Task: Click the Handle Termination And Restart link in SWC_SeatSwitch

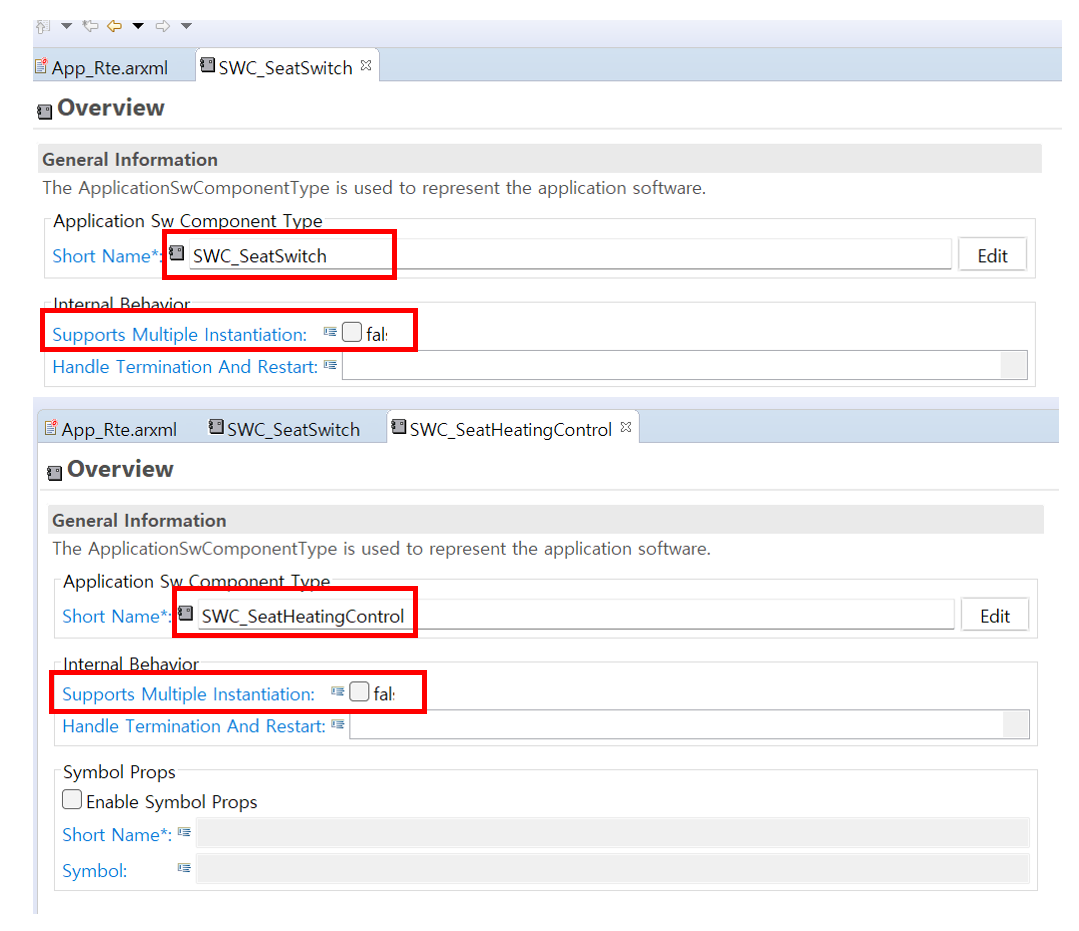Action: [185, 366]
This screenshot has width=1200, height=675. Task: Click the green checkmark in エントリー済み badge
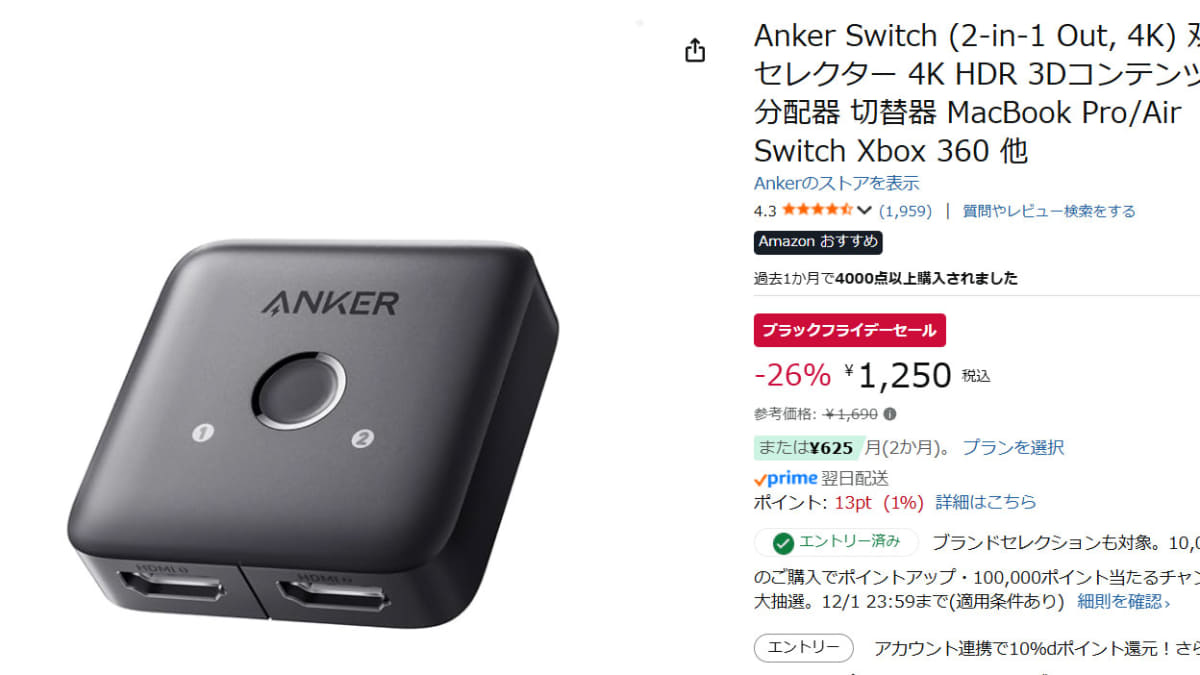point(784,542)
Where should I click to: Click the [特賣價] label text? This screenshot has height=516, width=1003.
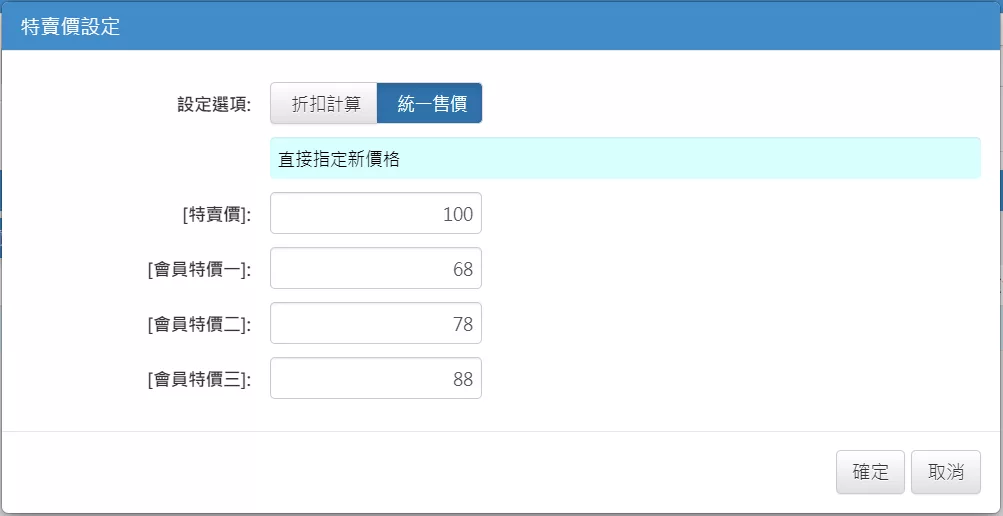point(216,215)
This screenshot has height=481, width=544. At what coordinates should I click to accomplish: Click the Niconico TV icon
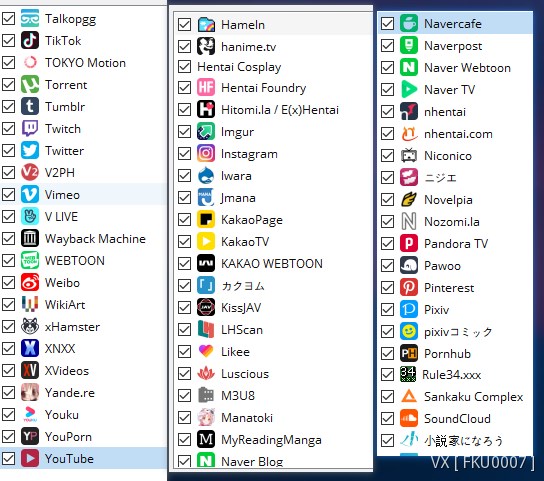[x=409, y=155]
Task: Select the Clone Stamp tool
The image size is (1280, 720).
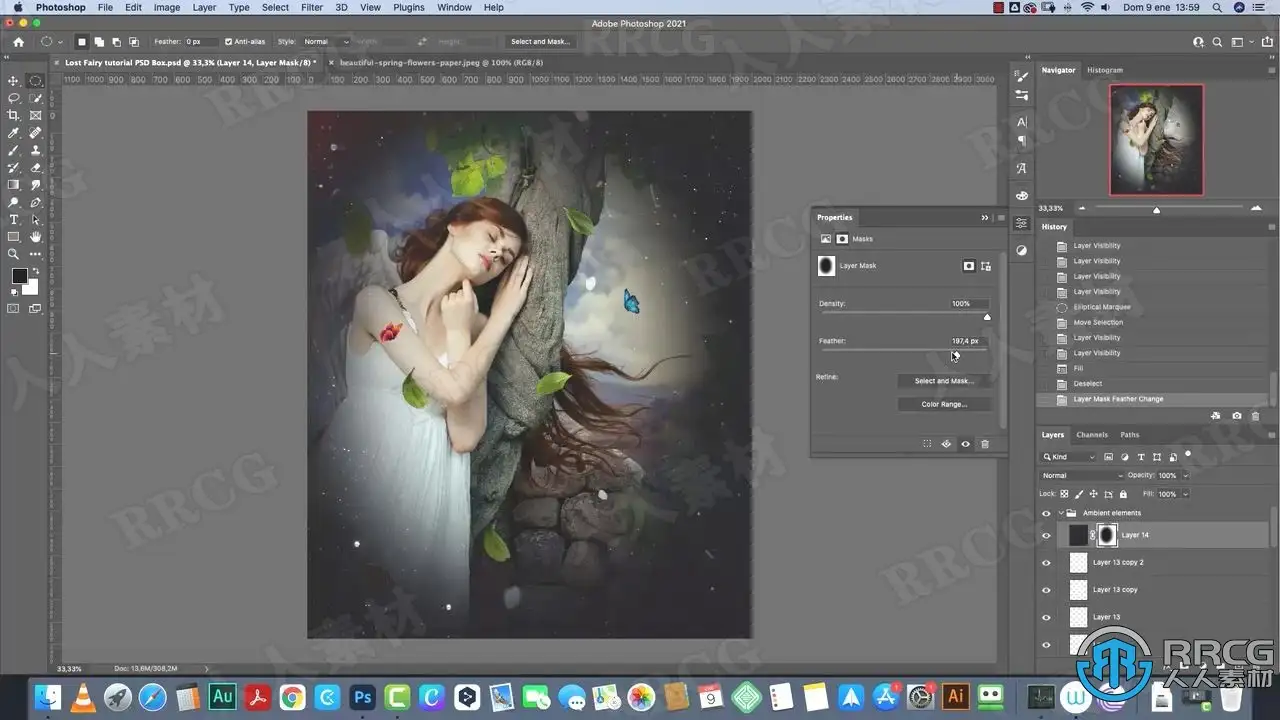Action: (36, 150)
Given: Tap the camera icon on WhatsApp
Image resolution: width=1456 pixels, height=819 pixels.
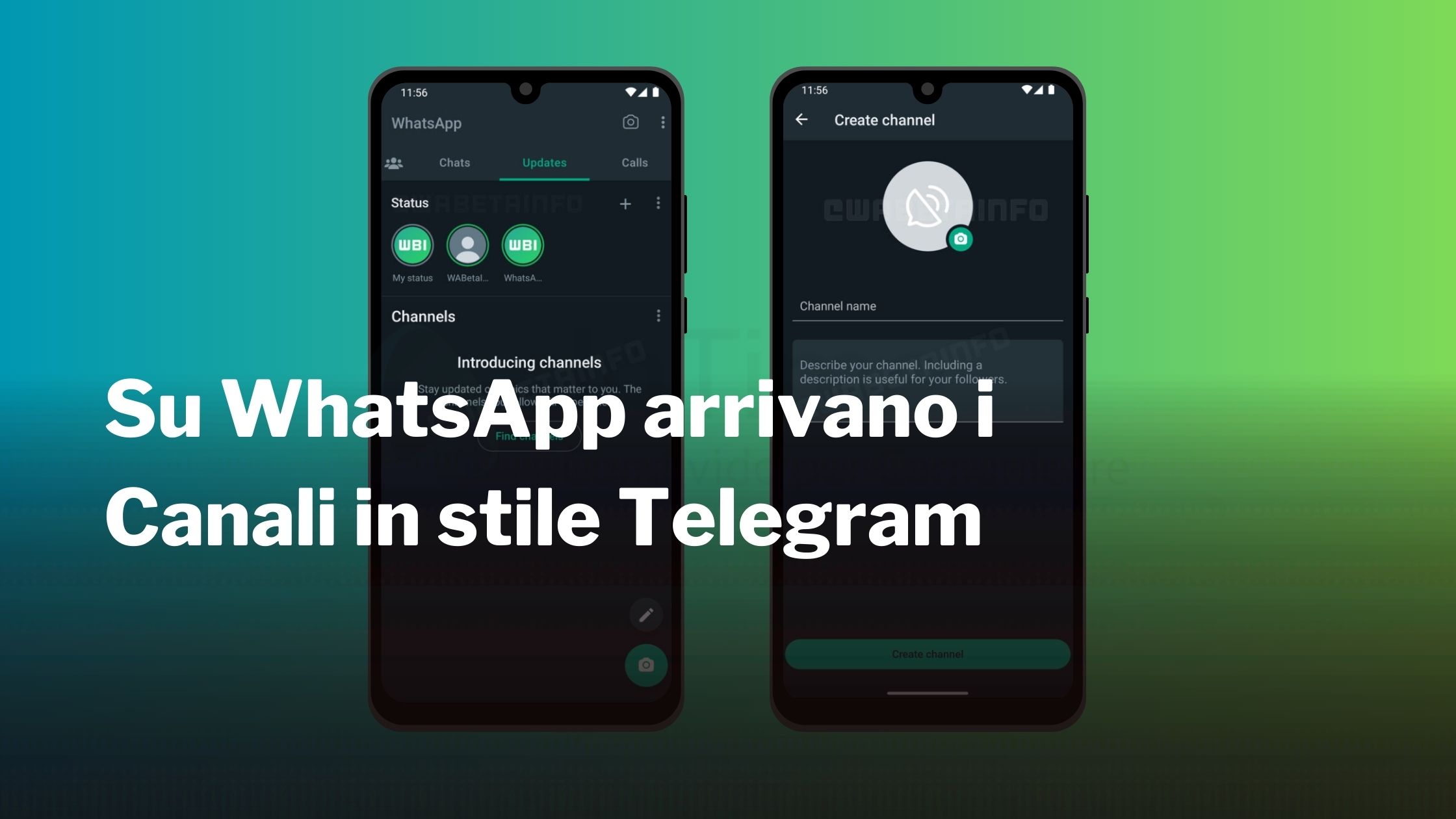Looking at the screenshot, I should click(627, 121).
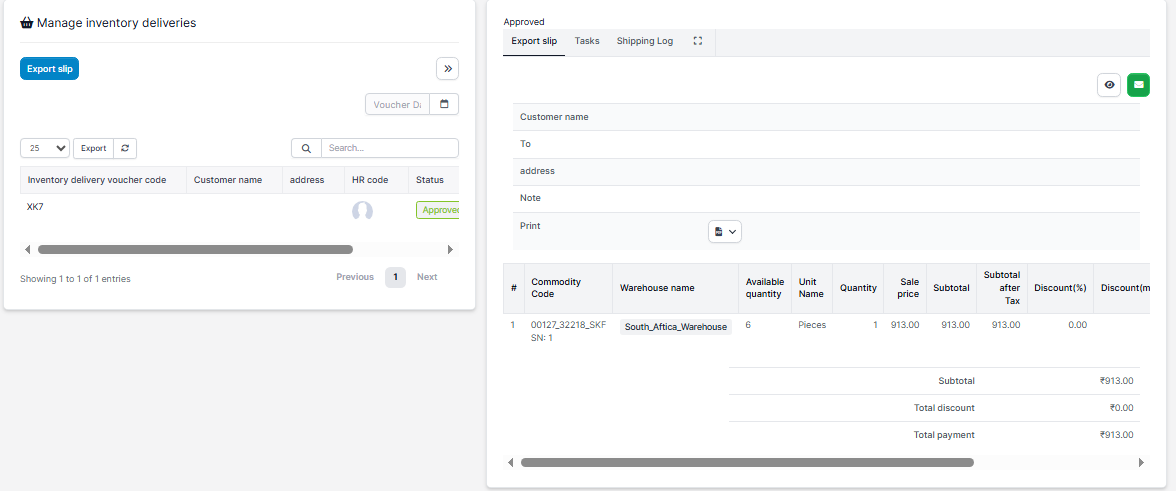
Task: Open the Print PDF dropdown
Action: coord(725,231)
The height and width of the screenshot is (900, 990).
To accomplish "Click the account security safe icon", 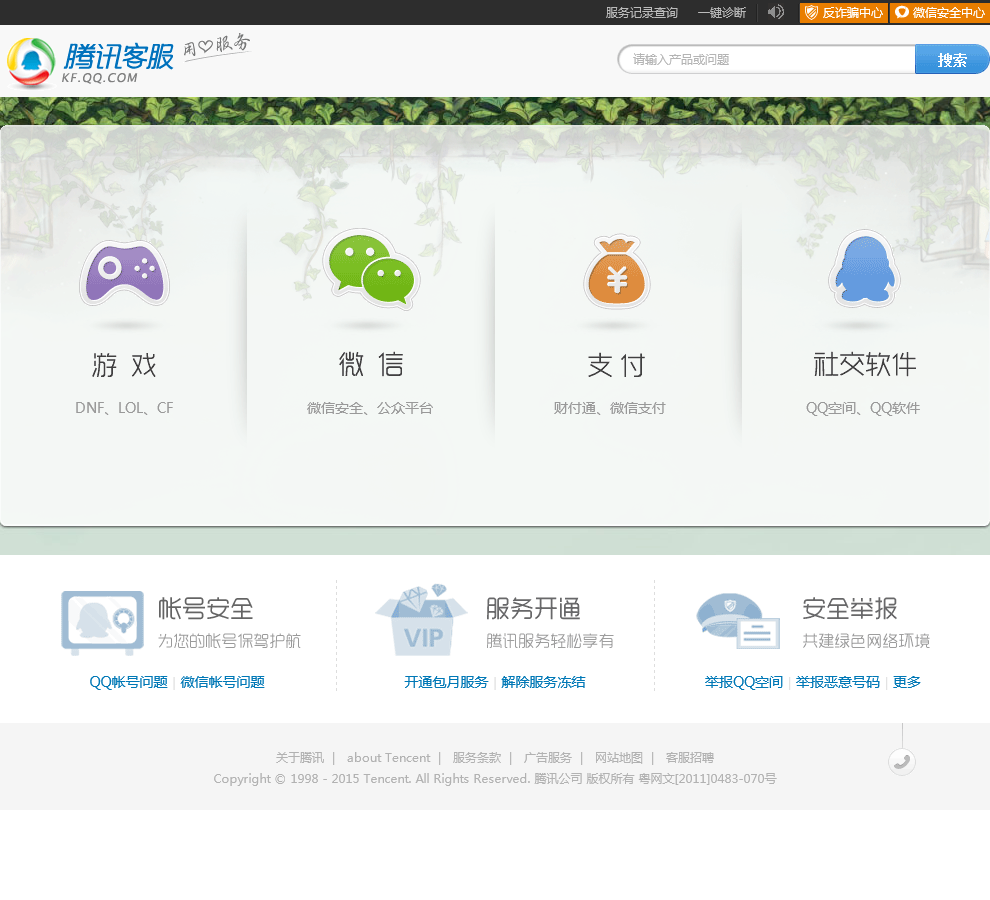I will tap(102, 622).
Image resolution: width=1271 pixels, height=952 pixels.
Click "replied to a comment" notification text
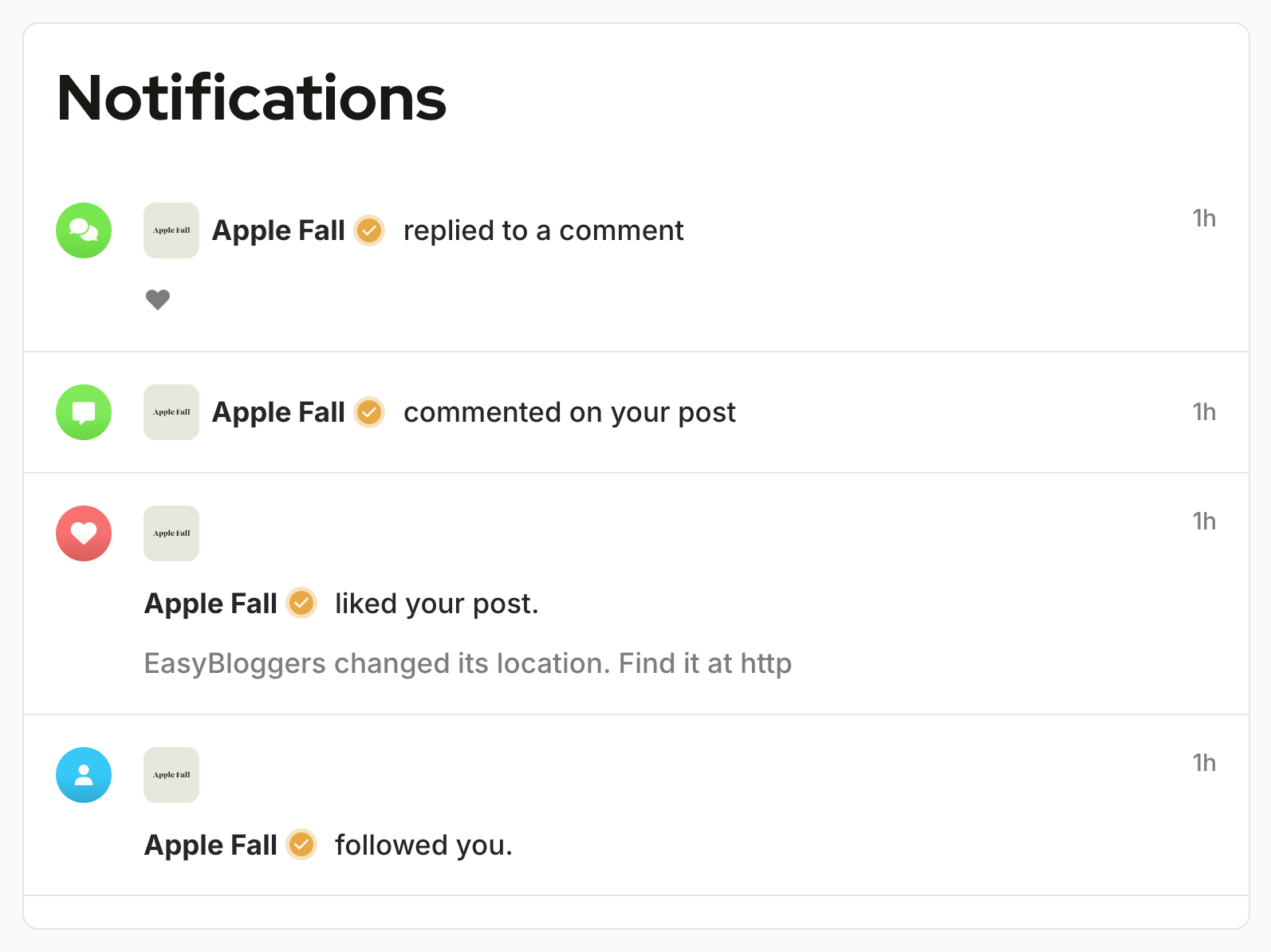click(543, 230)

• About this task
Every line from the one with "Image resolution: width=1271" through the last line of the material gets printed exactly, and nothing more. Omit the pictures.

• Output of the task
Image resolution: width=1271 pixels, height=952 pixels.
Click "replied to a comment" notification text
click(543, 230)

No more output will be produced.